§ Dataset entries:
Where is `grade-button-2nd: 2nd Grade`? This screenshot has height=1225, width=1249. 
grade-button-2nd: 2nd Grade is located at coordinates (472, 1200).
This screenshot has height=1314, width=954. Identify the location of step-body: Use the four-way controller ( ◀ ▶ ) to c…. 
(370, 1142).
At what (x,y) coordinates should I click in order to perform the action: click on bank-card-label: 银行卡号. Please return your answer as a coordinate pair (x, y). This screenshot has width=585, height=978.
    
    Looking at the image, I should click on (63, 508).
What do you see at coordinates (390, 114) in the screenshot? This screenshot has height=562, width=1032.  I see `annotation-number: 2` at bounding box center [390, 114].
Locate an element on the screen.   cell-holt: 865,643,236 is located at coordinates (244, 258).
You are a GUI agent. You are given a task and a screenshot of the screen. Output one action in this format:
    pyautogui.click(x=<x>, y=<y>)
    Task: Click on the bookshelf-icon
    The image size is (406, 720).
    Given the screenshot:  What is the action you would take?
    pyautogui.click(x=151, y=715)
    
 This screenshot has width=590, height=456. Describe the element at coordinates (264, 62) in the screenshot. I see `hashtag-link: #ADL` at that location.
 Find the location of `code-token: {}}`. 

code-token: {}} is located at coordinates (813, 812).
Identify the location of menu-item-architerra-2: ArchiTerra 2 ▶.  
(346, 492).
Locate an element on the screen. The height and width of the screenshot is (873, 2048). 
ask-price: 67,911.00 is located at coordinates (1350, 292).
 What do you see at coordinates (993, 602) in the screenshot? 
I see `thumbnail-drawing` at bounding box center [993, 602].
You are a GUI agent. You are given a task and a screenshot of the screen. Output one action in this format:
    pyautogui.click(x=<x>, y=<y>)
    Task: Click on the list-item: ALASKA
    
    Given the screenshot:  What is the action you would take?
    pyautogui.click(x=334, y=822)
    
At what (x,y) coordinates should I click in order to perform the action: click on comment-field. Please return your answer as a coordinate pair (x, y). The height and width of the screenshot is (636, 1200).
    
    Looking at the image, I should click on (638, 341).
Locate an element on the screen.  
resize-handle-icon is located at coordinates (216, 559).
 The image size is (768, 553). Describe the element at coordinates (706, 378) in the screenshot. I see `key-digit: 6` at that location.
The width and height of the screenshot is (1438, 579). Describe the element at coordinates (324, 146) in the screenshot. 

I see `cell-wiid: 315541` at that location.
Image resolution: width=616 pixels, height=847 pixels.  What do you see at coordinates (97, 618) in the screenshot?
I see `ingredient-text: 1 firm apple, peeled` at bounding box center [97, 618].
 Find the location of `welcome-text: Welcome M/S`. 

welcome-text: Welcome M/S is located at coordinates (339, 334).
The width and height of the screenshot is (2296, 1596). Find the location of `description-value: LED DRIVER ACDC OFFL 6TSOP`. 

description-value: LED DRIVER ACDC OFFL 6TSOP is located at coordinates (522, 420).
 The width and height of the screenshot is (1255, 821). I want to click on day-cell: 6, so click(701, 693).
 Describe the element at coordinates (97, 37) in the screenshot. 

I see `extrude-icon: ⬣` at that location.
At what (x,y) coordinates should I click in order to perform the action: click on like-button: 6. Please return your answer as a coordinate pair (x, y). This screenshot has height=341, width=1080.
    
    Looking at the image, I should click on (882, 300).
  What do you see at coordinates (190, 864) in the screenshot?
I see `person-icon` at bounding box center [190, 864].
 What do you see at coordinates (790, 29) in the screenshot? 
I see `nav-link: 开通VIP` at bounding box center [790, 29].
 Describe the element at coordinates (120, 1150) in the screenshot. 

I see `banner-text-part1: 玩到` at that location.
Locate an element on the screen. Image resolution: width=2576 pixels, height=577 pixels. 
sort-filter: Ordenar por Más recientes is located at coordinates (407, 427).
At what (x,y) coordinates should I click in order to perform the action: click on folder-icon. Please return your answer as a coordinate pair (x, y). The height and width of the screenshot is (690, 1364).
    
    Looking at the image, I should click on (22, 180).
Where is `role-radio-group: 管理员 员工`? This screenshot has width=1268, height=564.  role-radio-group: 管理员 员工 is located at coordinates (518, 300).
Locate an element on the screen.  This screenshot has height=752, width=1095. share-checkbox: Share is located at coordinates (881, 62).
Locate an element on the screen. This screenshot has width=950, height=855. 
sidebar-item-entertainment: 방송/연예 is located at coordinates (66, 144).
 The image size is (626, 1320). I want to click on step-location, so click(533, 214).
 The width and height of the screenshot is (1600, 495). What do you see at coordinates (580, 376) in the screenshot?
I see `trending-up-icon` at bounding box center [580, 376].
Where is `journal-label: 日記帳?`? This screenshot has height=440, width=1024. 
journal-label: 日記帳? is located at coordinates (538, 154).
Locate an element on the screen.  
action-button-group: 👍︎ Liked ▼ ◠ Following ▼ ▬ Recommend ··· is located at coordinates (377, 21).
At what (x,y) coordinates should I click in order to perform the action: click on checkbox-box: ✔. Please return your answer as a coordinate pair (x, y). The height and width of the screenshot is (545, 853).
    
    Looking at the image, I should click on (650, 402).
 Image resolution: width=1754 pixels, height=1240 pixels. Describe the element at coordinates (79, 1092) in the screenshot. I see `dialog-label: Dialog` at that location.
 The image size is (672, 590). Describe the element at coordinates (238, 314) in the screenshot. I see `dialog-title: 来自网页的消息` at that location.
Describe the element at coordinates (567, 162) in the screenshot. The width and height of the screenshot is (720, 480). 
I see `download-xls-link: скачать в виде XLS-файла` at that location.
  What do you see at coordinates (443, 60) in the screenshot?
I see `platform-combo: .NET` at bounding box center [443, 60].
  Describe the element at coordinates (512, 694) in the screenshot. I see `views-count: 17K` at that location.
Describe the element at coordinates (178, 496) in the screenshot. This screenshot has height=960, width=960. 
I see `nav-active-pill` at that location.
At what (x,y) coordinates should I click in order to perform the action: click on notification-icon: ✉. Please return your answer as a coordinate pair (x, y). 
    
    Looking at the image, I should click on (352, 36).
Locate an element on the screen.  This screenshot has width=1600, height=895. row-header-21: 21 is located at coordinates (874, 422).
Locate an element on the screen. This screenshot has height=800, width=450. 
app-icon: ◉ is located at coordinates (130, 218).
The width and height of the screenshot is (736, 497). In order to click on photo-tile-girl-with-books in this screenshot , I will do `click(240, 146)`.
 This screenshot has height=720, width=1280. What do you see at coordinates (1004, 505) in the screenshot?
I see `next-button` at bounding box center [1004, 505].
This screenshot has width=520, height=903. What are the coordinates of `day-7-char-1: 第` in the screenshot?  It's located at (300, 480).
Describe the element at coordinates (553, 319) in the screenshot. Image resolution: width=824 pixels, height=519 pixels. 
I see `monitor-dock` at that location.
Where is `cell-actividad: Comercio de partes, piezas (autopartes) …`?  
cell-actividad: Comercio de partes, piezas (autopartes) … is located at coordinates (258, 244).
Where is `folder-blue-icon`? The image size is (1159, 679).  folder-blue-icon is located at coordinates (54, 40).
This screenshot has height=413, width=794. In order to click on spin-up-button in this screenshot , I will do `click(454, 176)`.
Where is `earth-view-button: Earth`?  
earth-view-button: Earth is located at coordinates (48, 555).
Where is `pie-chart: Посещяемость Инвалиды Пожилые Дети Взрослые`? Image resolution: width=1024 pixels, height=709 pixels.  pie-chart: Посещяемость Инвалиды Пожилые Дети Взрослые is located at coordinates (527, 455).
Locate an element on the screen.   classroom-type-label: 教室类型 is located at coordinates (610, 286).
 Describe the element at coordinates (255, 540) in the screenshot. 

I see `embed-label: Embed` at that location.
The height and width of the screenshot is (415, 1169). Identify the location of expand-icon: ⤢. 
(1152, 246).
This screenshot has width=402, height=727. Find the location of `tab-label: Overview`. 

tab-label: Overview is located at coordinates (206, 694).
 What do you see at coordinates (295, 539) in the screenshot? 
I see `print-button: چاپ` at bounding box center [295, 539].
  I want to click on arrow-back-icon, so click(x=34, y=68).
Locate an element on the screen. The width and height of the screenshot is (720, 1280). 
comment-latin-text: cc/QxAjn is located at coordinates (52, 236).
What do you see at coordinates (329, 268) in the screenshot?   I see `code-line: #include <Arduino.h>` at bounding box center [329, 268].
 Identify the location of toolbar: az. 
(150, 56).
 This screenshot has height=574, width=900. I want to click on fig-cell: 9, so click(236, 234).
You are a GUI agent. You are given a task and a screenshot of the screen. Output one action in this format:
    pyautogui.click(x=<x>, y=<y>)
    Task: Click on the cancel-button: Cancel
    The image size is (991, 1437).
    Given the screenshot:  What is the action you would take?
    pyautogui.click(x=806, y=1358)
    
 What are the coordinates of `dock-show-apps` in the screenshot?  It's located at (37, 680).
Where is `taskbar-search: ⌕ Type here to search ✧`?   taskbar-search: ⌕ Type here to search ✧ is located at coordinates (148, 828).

§ What is being asked: Copy the items verbatim, starting with the line containing "coordinates (610, 286)." and ending with the line containing "This screenshot has height=574, width=900.", both lines included.

§ Written reply:
Locate an element on the screen.   classroom-type-label: 教室类型 is located at coordinates (610, 286).
 Describe the element at coordinates (255, 540) in the screenshot. 

I see `embed-label: Embed` at that location.
The height and width of the screenshot is (415, 1169). Identify the location of expand-icon: ⤢. 
(1152, 246).
This screenshot has width=402, height=727. Find the location of `tab-label: Overview`. 

tab-label: Overview is located at coordinates (206, 694).
 What do you see at coordinates (295, 539) in the screenshot? 
I see `print-button: چاپ` at bounding box center [295, 539].
  I want to click on arrow-back-icon, so click(x=34, y=68).
Locate an element on the screen. The width and height of the screenshot is (720, 1280). 
comment-latin-text: cc/QxAjn is located at coordinates (52, 236).
What do you see at coordinates (329, 268) in the screenshot?   I see `code-line: #include <Arduino.h>` at bounding box center [329, 268].
 Identify the location of toolbar: az. 
(150, 56).
 This screenshot has height=574, width=900. I want to click on fig-cell: 9, so click(236, 234).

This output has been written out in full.